**Exercise goal:** Edit the records from the line with "The image size is (1456, 819)." up to and including the line with "click(180, 441)": replace "Kiosk Settings" with "Display Settings" and leave all else unchanged. Return only those lines, without the pictures.

**Record list:**
□ □ □ □ □

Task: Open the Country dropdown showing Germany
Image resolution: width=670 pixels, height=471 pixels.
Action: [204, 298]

□ □ □ □ □

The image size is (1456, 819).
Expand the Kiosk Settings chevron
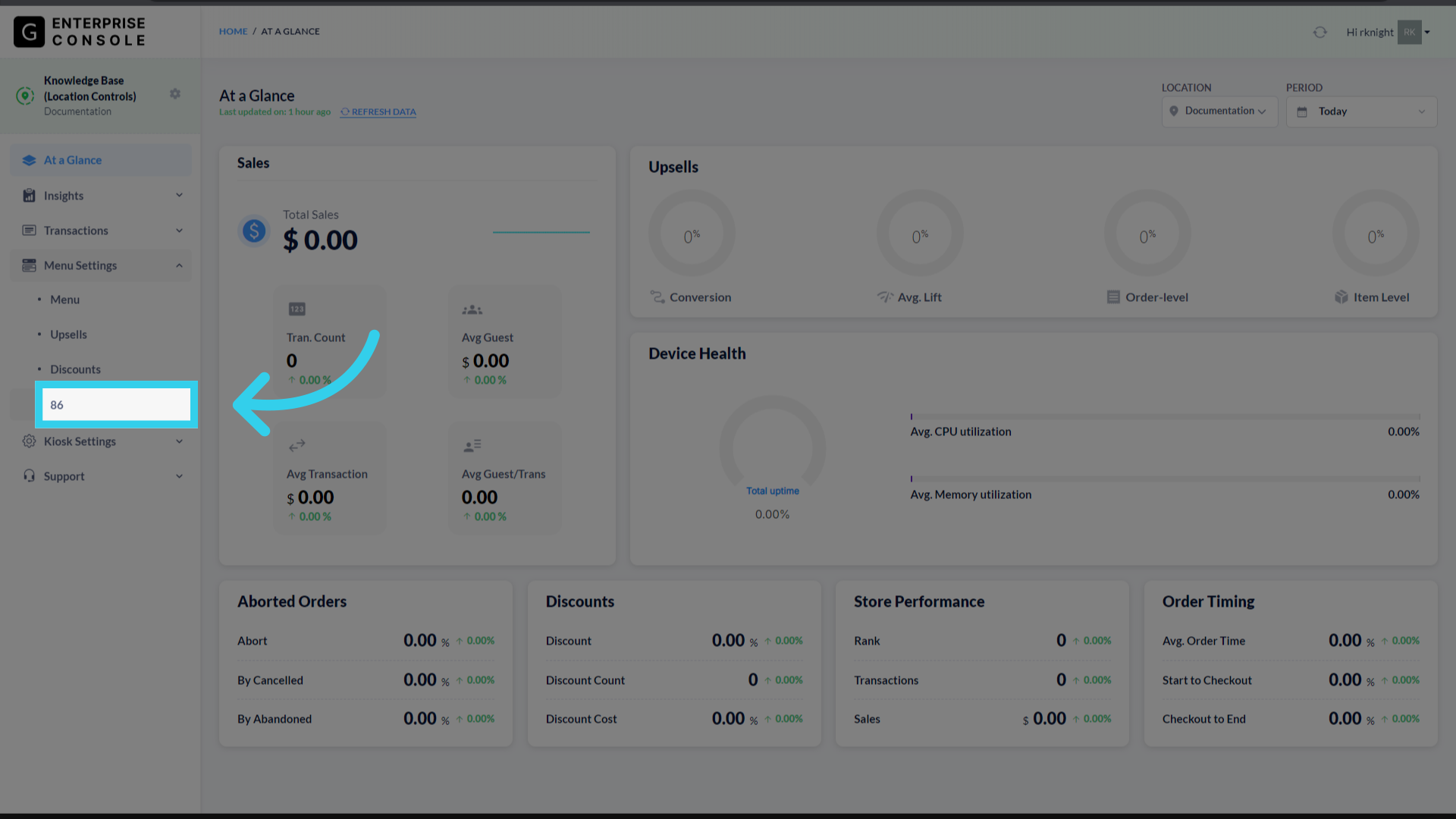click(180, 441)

□ □ □ □ □

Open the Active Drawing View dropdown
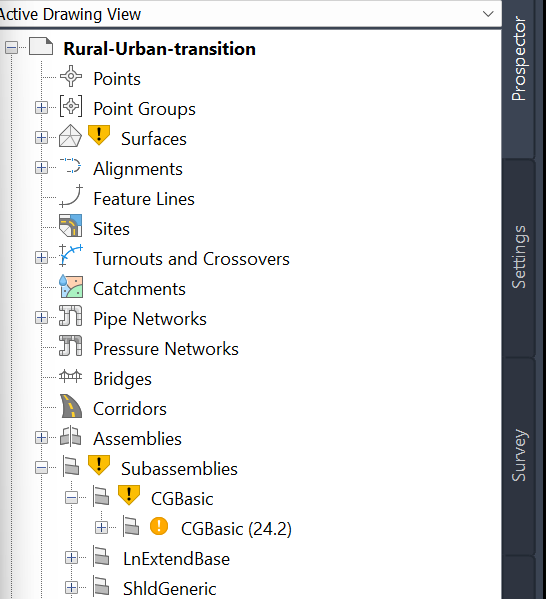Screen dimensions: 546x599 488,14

□ □ □ □ □

**Completed exercise:**
The image size is (1456, 819).
Expand the Display Settings chevron
click(180, 441)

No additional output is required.